EXERCISE DETAILS
Each line of the data must be set down again without a single difference.

SOURCE MATERIAL
---*---

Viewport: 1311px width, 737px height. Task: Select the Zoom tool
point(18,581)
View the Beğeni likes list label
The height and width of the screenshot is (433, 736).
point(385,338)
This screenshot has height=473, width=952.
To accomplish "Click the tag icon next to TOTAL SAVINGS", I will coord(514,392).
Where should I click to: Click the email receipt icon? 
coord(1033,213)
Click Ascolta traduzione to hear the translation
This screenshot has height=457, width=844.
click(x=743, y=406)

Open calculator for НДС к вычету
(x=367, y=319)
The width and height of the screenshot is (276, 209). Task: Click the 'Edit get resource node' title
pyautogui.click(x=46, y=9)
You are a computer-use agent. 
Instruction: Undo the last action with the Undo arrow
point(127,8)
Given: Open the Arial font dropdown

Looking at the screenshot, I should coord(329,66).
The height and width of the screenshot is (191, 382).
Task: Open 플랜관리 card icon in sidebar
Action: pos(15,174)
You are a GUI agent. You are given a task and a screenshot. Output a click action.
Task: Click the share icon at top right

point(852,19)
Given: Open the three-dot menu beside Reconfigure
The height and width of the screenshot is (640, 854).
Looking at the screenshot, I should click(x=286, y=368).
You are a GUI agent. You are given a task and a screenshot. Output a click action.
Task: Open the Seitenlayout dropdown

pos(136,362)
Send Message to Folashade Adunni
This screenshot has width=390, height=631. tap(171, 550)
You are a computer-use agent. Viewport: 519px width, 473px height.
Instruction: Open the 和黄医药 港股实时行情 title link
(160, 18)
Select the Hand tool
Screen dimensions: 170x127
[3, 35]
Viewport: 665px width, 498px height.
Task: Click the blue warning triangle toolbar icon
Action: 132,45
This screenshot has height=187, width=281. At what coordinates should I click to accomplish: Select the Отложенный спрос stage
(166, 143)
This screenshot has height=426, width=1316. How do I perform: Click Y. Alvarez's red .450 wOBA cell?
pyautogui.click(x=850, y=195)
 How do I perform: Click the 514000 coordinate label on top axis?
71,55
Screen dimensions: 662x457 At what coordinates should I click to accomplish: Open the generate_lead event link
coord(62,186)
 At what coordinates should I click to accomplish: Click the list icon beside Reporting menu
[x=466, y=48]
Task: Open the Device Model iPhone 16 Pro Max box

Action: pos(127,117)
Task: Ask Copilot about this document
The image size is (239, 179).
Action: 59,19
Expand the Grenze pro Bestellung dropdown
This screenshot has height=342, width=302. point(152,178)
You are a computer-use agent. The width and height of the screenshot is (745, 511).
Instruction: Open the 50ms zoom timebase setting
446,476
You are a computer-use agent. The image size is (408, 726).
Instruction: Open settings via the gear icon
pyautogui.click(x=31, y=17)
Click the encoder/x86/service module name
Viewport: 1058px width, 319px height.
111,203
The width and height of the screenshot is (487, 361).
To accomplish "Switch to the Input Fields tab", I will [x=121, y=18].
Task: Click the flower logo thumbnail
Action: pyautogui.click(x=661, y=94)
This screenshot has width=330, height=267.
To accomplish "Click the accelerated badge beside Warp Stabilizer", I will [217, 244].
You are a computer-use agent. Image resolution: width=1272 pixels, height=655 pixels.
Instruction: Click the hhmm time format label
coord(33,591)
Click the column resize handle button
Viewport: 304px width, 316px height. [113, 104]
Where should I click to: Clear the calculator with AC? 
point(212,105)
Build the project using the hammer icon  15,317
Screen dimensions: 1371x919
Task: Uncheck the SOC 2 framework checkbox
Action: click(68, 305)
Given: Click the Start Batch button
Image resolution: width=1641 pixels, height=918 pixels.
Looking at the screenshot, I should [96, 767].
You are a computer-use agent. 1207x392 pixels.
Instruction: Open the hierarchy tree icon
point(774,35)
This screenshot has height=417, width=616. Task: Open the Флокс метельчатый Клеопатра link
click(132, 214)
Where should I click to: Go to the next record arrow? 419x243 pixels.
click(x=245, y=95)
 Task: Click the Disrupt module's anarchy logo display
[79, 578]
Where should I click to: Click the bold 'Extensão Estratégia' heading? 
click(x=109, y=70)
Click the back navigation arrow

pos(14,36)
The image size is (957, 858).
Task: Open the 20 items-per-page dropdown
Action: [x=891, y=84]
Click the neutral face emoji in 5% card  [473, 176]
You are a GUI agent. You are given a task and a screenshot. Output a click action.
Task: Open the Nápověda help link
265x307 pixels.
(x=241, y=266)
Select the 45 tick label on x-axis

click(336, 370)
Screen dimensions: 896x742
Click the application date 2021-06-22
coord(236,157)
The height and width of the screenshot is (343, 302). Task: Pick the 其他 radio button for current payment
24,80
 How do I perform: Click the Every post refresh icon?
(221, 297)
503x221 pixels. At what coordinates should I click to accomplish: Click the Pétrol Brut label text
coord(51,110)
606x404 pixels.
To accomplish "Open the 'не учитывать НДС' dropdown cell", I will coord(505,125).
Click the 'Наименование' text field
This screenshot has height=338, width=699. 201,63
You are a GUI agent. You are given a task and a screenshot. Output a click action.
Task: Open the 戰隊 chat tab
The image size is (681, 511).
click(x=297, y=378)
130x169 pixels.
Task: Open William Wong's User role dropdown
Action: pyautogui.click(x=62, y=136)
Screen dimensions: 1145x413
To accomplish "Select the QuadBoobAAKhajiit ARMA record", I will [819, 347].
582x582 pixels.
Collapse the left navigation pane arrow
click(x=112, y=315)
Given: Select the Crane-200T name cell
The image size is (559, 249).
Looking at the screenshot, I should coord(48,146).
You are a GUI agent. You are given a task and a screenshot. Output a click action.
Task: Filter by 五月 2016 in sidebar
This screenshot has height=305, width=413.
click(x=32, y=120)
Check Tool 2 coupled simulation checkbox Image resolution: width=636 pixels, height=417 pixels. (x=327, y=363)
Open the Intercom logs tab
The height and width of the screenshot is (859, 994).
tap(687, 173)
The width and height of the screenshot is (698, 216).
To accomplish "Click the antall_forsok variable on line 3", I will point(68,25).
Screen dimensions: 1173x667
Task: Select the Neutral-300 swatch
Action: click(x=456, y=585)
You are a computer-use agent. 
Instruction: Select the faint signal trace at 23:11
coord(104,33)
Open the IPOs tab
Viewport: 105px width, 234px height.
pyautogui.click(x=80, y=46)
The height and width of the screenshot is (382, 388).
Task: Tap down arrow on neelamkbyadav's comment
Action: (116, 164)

---*---

SOLUTION TO THIS TASK
Viewport: 1311px width, 737px height. Task: Select the Zoom tool
point(18,581)
View the Beğeni likes list label
The height and width of the screenshot is (433, 736).
point(385,338)
This screenshot has height=473, width=952.
To accomplish "Click the tag icon next to TOTAL SAVINGS", I will coord(514,392).
Where should I click to: Click the email receipt icon? 
coord(1033,213)
Click Ascolta traduzione to hear the translation
This screenshot has height=457, width=844.
click(x=743, y=406)

Open calculator for НДС к вычету
(x=367, y=319)
The width and height of the screenshot is (276, 209). Task: Click the 'Edit get resource node' title
pyautogui.click(x=46, y=9)
You are a computer-use agent. 
Instruction: Undo the last action with the Undo arrow
point(127,8)
Given: Open the Arial font dropdown

Looking at the screenshot, I should coord(329,66).
The height and width of the screenshot is (191, 382).
Task: Open 플랜관리 card icon in sidebar
Action: pos(15,174)
You are a GUI agent. You are given a task and a screenshot. Output a click action.
Task: Click the share icon at top right

point(852,19)
Given: Open the three-dot menu beside Reconfigure
The height and width of the screenshot is (640, 854).
Looking at the screenshot, I should click(x=286, y=368).
You are a GUI agent. You are given a task and a screenshot. Output a click action.
Task: Open the Seitenlayout dropdown

pos(136,362)
Send Message to Folashade Adunni
This screenshot has width=390, height=631. tap(171, 550)
You are a computer-use agent. Viewport: 519px width, 473px height.
Instruction: Open the 和黄医药 港股实时行情 title link
(160, 18)
Select the Hand tool
Screen dimensions: 170x127
[3, 35]
Viewport: 665px width, 498px height.
Task: Click the blue warning triangle toolbar icon
Action: 132,45
This screenshot has height=187, width=281. At what coordinates should I click to accomplish: Select the Отложенный спрос stage
(166, 143)
This screenshot has height=426, width=1316. How do I perform: Click Y. Alvarez's red .450 wOBA cell?
pyautogui.click(x=850, y=195)
 How do I perform: Click the 514000 coordinate label on top axis?
71,55
Screen dimensions: 662x457 At what coordinates should I click to accomplish: Open the generate_lead event link
coord(62,186)
 At what coordinates should I click to accomplish: Click the list icon beside Reporting menu
[x=466, y=48]
Task: Open the Device Model iPhone 16 Pro Max box

Action: pos(127,117)
Task: Ask Copilot about this document
The image size is (239, 179).
Action: 59,19
Expand the Grenze pro Bestellung dropdown
This screenshot has height=342, width=302. point(152,178)
You are a computer-use agent. The width and height of the screenshot is (745, 511).
Instruction: Open the 50ms zoom timebase setting
446,476
You are a computer-use agent. The image size is (408, 726).
Instruction: Open settings via the gear icon
pyautogui.click(x=31, y=17)
Click the encoder/x86/service module name
Viewport: 1058px width, 319px height.
111,203
The width and height of the screenshot is (487, 361).
To accomplish "Switch to the Input Fields tab", I will [x=121, y=18].
Task: Click the flower logo thumbnail
Action: pyautogui.click(x=661, y=94)
This screenshot has width=330, height=267.
To accomplish "Click the accelerated badge beside Warp Stabilizer", I will [217, 244].
You are a computer-use agent. Image resolution: width=1272 pixels, height=655 pixels.
Instruction: Click the hhmm time format label
coord(33,591)
Click the column resize handle button
Viewport: 304px width, 316px height. [113, 104]
Where should I click to: Clear the calculator with AC? 
point(212,105)
Build the project using the hammer icon  15,317
Screen dimensions: 1371x919
Task: Uncheck the SOC 2 framework checkbox
Action: click(68, 305)
Given: Click the Start Batch button
Image resolution: width=1641 pixels, height=918 pixels.
Looking at the screenshot, I should [96, 767].
You are a computer-use agent. 1207x392 pixels.
Instruction: Open the hierarchy tree icon
point(774,35)
This screenshot has height=417, width=616. Task: Open the Флокс метельчатый Клеопатра link
click(132, 214)
Where should I click to: Go to the next record arrow? 419x243 pixels.
click(x=245, y=95)
 Task: Click the Disrupt module's anarchy logo display
[79, 578]
Where should I click to: Click the bold 'Extensão Estratégia' heading? 
click(x=109, y=70)
Click the back navigation arrow

pos(14,36)
The image size is (957, 858).
Task: Open the 20 items-per-page dropdown
Action: [x=891, y=84]
Click the neutral face emoji in 5% card  [473, 176]
You are a GUI agent. You are given a task and a screenshot. Output a click action.
Task: Open the Nápověda help link
265x307 pixels.
(x=241, y=266)
Select the 45 tick label on x-axis

click(336, 370)
Screen dimensions: 896x742
Click the application date 2021-06-22
coord(236,157)
The height and width of the screenshot is (343, 302). Task: Pick the 其他 radio button for current payment
24,80
 How do I perform: Click the Every post refresh icon?
(221, 297)
503x221 pixels. At what coordinates should I click to accomplish: Click the Pétrol Brut label text
coord(51,110)
606x404 pixels.
To accomplish "Open the 'не учитывать НДС' dropdown cell", I will coord(505,125).
Click the 'Наименование' text field
This screenshot has height=338, width=699. 201,63
You are a GUI agent. You are given a task and a screenshot. Output a click action.
Task: Open the 戰隊 chat tab
The image size is (681, 511).
click(x=297, y=378)
130x169 pixels.
Task: Open William Wong's User role dropdown
Action: pyautogui.click(x=62, y=136)
Screen dimensions: 1145x413
To accomplish "Select the QuadBoobAAKhajiit ARMA record", I will [819, 347].
582x582 pixels.
Collapse the left navigation pane arrow
click(x=112, y=315)
Given: Select the Crane-200T name cell
The image size is (559, 249).
Looking at the screenshot, I should coord(48,146).
You are a GUI agent. You are given a task and a screenshot. Output a click action.
Task: Filter by 五月 2016 in sidebar
This screenshot has height=305, width=413.
click(x=32, y=120)
Check Tool 2 coupled simulation checkbox Image resolution: width=636 pixels, height=417 pixels. (x=327, y=363)
Open the Intercom logs tab
The height and width of the screenshot is (859, 994).
tap(687, 173)
The width and height of the screenshot is (698, 216).
To accomplish "Click the antall_forsok variable on line 3", I will point(68,25).
Screen dimensions: 1173x667
Task: Select the Neutral-300 swatch
Action: click(x=456, y=585)
You are a computer-use agent. 
Instruction: Select the faint signal trace at 23:11
coord(104,33)
Open the IPOs tab
Viewport: 105px width, 234px height.
pyautogui.click(x=80, y=46)
The height and width of the screenshot is (382, 388).
Task: Tap down arrow on neelamkbyadav's comment
Action: (116, 164)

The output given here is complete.